Collected data entries:
============================================================

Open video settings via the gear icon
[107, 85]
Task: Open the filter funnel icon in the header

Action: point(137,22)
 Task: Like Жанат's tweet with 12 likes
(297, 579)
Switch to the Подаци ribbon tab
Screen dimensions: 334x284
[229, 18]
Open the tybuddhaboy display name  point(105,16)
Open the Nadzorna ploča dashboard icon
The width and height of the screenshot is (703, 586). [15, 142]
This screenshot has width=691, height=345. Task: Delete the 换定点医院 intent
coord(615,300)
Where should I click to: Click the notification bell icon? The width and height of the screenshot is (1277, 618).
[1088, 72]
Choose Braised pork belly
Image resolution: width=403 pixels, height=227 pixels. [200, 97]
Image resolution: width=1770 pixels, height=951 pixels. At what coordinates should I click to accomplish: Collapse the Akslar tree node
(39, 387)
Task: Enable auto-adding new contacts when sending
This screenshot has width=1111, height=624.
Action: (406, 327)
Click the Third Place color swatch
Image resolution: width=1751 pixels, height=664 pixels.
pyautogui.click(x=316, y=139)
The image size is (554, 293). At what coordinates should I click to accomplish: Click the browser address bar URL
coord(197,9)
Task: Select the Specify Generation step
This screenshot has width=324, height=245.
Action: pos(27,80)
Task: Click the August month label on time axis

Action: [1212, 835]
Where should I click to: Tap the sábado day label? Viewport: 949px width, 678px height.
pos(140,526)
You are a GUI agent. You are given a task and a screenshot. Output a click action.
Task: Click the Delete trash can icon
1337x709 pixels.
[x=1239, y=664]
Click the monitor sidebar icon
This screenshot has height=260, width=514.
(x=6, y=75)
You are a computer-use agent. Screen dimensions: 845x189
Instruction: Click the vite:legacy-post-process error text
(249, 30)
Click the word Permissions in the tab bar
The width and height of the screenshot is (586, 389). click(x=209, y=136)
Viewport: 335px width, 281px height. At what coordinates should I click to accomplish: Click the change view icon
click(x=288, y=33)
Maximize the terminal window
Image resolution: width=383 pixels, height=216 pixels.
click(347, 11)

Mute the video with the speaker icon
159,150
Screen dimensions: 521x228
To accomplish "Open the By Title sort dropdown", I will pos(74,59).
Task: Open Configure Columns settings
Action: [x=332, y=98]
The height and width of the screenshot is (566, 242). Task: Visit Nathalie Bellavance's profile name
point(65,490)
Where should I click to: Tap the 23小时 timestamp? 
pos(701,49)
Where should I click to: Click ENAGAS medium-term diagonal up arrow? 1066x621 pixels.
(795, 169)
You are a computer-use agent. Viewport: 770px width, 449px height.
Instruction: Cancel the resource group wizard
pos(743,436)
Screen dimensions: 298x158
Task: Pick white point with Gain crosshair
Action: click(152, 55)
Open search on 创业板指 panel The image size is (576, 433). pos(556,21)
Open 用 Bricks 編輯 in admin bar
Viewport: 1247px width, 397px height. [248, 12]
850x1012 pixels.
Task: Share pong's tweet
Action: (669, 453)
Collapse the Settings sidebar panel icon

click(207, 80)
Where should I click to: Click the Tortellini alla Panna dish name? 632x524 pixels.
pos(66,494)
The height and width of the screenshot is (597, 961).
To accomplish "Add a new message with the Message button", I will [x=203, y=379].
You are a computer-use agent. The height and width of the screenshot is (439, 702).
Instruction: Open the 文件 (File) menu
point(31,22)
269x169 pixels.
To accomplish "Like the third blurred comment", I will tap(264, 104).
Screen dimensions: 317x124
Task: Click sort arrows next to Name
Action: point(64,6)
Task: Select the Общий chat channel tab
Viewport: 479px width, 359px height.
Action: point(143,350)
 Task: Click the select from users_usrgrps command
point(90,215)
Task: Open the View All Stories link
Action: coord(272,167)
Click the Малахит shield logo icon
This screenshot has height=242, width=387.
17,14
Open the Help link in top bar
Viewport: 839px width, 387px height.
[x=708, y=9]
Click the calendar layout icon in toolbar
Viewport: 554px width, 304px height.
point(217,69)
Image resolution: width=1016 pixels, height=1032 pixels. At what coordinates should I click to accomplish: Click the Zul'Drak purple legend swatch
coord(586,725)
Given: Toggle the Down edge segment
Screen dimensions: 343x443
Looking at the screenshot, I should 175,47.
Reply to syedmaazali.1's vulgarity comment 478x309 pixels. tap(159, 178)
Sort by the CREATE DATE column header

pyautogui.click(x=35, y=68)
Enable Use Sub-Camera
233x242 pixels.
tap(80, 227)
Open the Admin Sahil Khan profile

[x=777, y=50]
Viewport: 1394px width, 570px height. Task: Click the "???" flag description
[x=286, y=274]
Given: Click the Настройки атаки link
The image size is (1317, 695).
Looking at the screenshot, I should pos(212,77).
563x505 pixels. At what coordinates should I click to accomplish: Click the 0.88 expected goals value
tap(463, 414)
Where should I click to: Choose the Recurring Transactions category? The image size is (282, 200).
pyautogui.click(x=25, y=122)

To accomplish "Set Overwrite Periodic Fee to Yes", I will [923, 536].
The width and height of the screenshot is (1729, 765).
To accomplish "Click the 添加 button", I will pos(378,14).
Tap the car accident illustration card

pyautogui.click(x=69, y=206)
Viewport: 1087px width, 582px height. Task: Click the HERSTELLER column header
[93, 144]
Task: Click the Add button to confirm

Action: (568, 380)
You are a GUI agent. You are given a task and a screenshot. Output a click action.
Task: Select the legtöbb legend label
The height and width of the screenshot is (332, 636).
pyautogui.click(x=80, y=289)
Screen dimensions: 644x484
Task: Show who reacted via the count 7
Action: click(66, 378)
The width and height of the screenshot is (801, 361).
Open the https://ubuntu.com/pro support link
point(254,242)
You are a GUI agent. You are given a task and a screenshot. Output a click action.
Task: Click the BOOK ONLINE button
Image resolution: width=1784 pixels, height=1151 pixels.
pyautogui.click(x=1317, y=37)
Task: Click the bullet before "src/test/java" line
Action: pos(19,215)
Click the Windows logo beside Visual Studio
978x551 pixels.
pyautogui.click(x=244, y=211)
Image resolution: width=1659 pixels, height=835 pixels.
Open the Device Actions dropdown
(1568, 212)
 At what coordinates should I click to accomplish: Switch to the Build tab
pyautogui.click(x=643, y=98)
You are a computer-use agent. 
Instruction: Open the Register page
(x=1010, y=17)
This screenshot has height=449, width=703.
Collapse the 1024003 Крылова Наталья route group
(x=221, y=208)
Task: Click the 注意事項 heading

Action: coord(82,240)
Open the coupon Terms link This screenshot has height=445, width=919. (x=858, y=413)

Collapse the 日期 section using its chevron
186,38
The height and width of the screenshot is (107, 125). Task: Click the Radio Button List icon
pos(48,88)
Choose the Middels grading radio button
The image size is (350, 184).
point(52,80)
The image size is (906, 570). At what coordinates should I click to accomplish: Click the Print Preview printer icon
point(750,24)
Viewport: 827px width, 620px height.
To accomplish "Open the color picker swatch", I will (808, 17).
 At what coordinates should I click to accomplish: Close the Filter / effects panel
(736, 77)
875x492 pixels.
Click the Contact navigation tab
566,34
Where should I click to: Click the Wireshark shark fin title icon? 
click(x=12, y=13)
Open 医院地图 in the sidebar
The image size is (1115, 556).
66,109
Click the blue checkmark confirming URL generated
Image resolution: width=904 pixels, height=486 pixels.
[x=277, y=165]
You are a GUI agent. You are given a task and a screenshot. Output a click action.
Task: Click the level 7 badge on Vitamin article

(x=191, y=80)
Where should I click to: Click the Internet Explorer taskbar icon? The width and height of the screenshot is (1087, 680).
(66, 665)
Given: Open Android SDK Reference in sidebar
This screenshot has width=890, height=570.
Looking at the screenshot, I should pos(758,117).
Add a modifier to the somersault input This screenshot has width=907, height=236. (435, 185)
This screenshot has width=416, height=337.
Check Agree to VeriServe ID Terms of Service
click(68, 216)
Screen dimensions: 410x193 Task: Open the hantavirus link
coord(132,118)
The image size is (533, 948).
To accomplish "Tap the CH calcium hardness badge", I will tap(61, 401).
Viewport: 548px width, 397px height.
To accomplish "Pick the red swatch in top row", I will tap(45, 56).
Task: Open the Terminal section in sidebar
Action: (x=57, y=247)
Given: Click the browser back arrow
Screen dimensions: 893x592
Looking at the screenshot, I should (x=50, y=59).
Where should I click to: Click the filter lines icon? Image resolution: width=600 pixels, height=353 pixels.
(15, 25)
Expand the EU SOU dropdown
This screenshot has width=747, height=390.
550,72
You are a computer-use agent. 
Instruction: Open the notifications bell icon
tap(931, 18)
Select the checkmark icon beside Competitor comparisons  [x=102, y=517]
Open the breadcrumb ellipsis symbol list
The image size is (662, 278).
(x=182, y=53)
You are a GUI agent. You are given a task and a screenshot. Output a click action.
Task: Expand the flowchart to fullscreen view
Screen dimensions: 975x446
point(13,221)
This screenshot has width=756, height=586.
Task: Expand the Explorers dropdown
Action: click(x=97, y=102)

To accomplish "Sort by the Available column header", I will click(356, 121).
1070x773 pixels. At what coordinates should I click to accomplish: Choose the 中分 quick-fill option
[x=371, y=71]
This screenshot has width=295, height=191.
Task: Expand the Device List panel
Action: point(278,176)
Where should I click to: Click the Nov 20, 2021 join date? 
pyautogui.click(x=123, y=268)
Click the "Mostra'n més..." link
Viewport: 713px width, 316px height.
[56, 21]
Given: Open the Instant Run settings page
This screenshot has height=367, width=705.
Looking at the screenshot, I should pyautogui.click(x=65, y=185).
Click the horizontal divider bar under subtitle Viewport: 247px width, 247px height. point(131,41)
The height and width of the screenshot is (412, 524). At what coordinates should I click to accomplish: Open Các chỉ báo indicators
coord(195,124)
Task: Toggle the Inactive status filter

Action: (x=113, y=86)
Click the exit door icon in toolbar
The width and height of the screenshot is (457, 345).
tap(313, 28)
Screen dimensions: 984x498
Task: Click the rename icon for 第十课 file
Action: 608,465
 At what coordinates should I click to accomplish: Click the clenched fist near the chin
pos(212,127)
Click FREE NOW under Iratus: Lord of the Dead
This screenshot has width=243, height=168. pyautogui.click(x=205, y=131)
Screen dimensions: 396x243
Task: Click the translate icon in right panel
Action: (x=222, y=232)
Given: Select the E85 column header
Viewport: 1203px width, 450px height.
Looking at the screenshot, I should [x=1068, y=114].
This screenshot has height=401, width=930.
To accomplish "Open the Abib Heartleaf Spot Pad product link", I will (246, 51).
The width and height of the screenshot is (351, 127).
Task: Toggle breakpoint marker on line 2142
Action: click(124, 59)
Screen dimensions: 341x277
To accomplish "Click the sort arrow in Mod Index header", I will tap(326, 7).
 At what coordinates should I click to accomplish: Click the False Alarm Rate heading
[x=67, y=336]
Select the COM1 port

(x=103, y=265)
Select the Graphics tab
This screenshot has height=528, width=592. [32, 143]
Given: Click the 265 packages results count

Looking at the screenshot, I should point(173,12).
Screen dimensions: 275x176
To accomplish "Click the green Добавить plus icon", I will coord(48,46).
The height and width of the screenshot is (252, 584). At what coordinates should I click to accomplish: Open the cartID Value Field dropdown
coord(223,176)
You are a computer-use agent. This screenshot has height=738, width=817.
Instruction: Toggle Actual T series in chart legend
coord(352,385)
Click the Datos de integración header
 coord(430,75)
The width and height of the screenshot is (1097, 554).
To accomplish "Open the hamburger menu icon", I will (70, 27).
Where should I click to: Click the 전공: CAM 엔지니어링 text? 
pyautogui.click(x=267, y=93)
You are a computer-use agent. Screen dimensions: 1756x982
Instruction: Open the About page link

============================================================

**PROBLEM STATEMENT**
How many lines of these entries hold the string "color"? Answer with the number alone.

**SOLUTION TO THE EXERCISE**
2